START Data provided
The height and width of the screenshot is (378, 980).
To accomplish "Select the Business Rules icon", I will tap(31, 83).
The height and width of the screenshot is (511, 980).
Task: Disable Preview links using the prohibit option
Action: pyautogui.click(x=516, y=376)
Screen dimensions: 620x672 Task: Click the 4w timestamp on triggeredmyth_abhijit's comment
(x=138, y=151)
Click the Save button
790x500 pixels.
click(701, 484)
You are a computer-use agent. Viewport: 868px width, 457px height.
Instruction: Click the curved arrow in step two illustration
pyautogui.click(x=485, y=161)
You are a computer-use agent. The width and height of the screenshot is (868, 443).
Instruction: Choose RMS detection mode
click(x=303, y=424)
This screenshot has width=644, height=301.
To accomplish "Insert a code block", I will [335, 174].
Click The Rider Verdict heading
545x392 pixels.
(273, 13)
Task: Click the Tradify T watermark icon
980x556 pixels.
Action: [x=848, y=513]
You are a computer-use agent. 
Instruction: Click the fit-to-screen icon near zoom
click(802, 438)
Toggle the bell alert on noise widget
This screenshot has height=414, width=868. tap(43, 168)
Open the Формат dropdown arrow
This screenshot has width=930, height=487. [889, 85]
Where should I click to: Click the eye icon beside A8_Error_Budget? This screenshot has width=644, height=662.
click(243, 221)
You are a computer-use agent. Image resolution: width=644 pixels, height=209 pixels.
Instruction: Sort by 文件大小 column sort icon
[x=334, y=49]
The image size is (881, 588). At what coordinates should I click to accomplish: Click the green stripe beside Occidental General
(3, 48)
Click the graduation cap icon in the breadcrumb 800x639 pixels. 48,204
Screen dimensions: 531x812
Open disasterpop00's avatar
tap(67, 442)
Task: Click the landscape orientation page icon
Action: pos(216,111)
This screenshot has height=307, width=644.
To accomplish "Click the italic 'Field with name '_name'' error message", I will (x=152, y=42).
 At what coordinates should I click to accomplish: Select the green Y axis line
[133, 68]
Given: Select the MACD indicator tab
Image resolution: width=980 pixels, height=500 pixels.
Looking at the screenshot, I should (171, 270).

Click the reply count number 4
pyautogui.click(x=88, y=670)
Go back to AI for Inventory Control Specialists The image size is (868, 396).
END Data provided
Exercise instructions:
The answer must be an exact reproduction of all the records.

Task result:
The height and width of the screenshot is (378, 980).
To accomplish "Select the Business Rules icon", I will tap(31, 83).
The height and width of the screenshot is (511, 980).
Task: Disable Preview links using the prohibit option
Action: pyautogui.click(x=516, y=376)
Screen dimensions: 620x672 Task: Click the 4w timestamp on triggeredmyth_abhijit's comment
(x=138, y=151)
Click the Save button
790x500 pixels.
click(701, 484)
You are a computer-use agent. Viewport: 868px width, 457px height.
Instruction: Click the curved arrow in step two illustration
pyautogui.click(x=485, y=161)
You are a computer-use agent. The width and height of the screenshot is (868, 443).
Instruction: Choose RMS detection mode
click(x=303, y=424)
This screenshot has width=644, height=301.
To accomplish "Insert a code block", I will [335, 174].
Click The Rider Verdict heading
545x392 pixels.
(273, 13)
Task: Click the Tradify T watermark icon
980x556 pixels.
Action: [x=848, y=513]
You are a computer-use agent. 
Instruction: Click the fit-to-screen icon near zoom
click(802, 438)
Toggle the bell alert on noise widget
This screenshot has height=414, width=868. tap(43, 168)
Open the Формат dropdown arrow
This screenshot has width=930, height=487. [889, 85]
Where should I click to: Click the eye icon beside A8_Error_Budget? This screenshot has width=644, height=662.
click(243, 221)
You are a computer-use agent. Image resolution: width=644 pixels, height=209 pixels.
Instruction: Sort by 文件大小 column sort icon
[x=334, y=49]
The image size is (881, 588). At what coordinates should I click to accomplish: Click the green stripe beside Occidental General
(3, 48)
Click the graduation cap icon in the breadcrumb 800x639 pixels. 48,204
Screen dimensions: 531x812
Open disasterpop00's avatar
tap(67, 442)
Task: Click the landscape orientation page icon
Action: pos(216,111)
This screenshot has height=307, width=644.
To accomplish "Click the italic 'Field with name '_name'' error message", I will (x=152, y=42).
 At what coordinates should I click to accomplish: Select the green Y axis line
[133, 68]
Given: Select the MACD indicator tab
Image resolution: width=980 pixels, height=500 pixels.
Looking at the screenshot, I should (171, 270).

Click the reply count number 4
pyautogui.click(x=88, y=670)
Go back to AI for Inventory Control Specialists The image size is (868, 396).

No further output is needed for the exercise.